Every industry has it’s own set of language quirks; three letter acronyms (TLAs, if you will) that become part of the language of that business. Traversing the Transportation Security Administration (TSA) web site it’s hard to read an article without a decoder ring. They’ve got TLAs, FLAs, and at least one FILA on their site. I read a story on their web site that announced more random screening at gates this summer. They describe TSOs (Transportation Security Officers) being supervised by STSOs (Supervising Transportation Security Officers) working with BDOs (Behavior Detection Officers) and BAOs (Bomb Appraiser Officers) to detect IEDs (Improvised Explosive Devices), along with VIPRs (Visual Intermodal Prevention and Response teams), to enhance the ADASP (Aviation Direct Access Screening Program). That’s right, I SYN.
While the airline industry bathes in red ink and airports are being asked to cut their costs or lose airline service, the Department of Homeland Security is looking for a 6.8% INCREASE in their FY2009 budget to $50.5 billion. Yes, that’s billion with a B. You can check out the highlights here, but it includes an increase of $55 million for “deploying the Transportation Security Administration’s Travel Document Checking program to airports nationwide”. I looked for any reference to automation being developed for this purpose, but could find none. In TSA Administrator Kip Hawley’s testimony to the Commerce Committee last May, he referred to “Travel Document Checkers”, which sounds like those people who check your ID and boarding pass before you get to security. An extra $55 million for those folks (I guess we can call them TDCs)??
The TSA is pushing ahead with its CAPPS derivative called Secure Flight, and with an increase of $32 million (who knows how much they’ve already dumped down this hole), they feel like TSA will be able to take over passenger vetting by the end of 2009. I can’t wait.
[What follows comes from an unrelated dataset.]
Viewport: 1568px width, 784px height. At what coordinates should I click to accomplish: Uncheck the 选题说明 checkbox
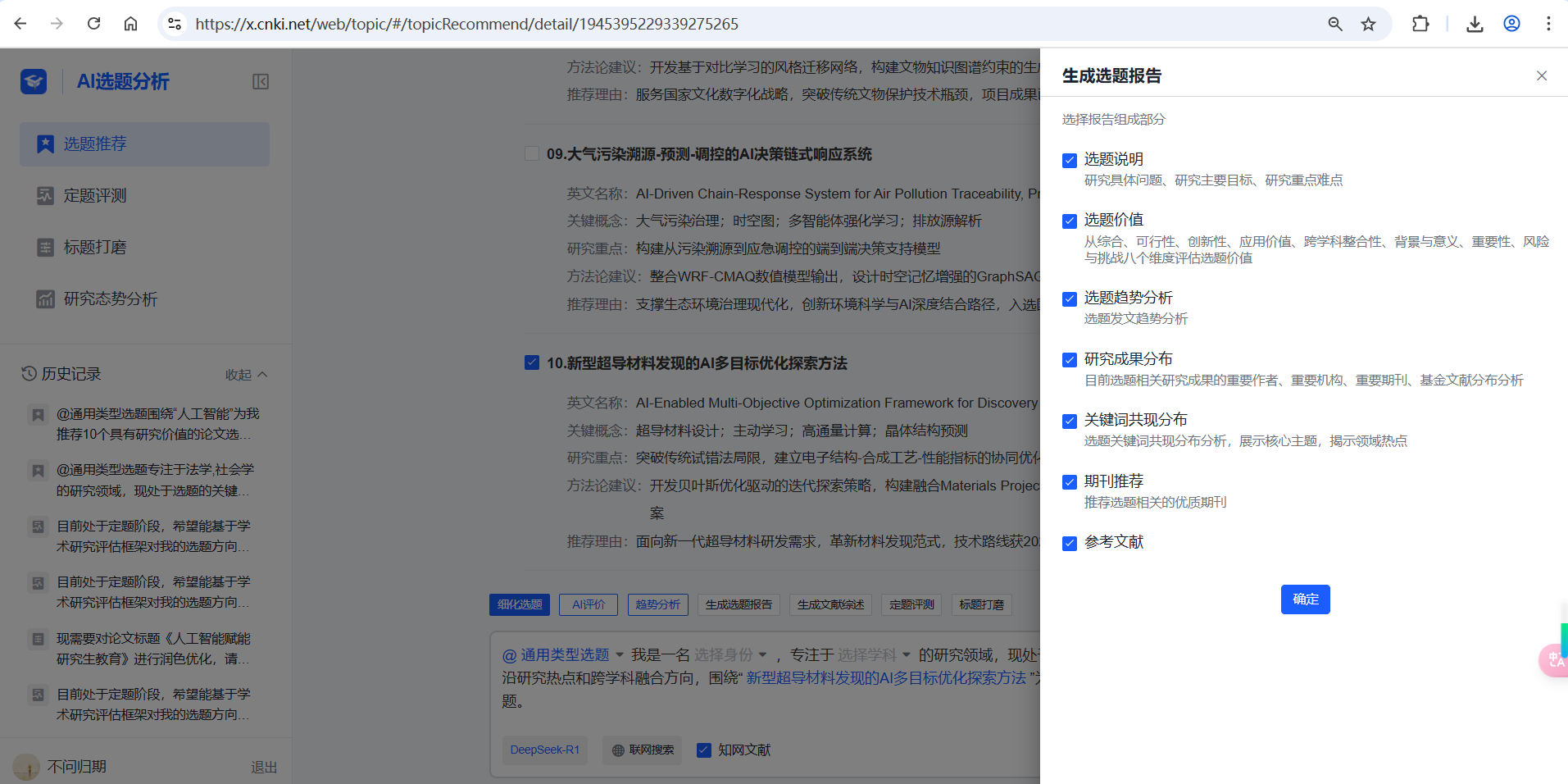tap(1070, 161)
Earlier this month the Washington Times reported that an independent audit of the TSA produced by KPMG revealed, among other problems, that TSA was unable to provide documentation to back up $585 million listed in its financial documents due to weak accounting practices. Oh, heck, what’s half a billion anyway? Besides, they are a security administration; they don’t do accounting. But evidently they don’t have all the bugs worked out in employee screening either. The same audit found TSA didn’t consistently conduct background checks on new employees and contractors who provide IT security to the Coast Guard’s financial center. DHS didn’t argue with the report and said it is “taking aggressive action to implement the recommendations provided in the report,” according to a letter written by David R. Nicholson, assistant administrator and chief financial officer at TSA.
Why on God’s Green Earth (GGE) should we provide additional funding to an agency that has problems figuring out where the money goes? An agency that dumped who knows how many millions down a dry hole once called CAPPS II, now called Secure Flight (it needs one more word in the name for an official TLA), got its butt kicked by privacy groups, and now is trying this? They’ve been found lacking in screening employees who provide IT security and the KPMG report showed TSA has been allowing new employees “too much access to the computer systems immediately after employment”. Let’s spend $100 million on a passenger vetting system that requires a passenger provide name, address, and date of birth. What can possibly go wrong? GMAFB.
I am all for using airline reservations data to enhance security, but Secure Flight ain’t it. It’s virtually impossible to verify someone’s identity with the information contained in a reservation without impinging on privacy, not to mention the gazillion dollars it will cost for the hardware and throughput required if the system is supposed to be even close to real time. Reservations can be an investigative tool. Time of booking, route, booking source, form of payment, telephone or email contacts, and of course name, are all present in a reservation and can assist intelligence folks tracking bad guys.
The real issue here however is that TSA doesn’t seem be reading the news. The cost of travel is going up, there will be significantly fewer seats offered for sale from significantly fewer airports. And it doesn’t appear to be a short term blip. What airlines and their passengers do not need is additional upward pressure on fees associated with air travel. Even in the name of “security”.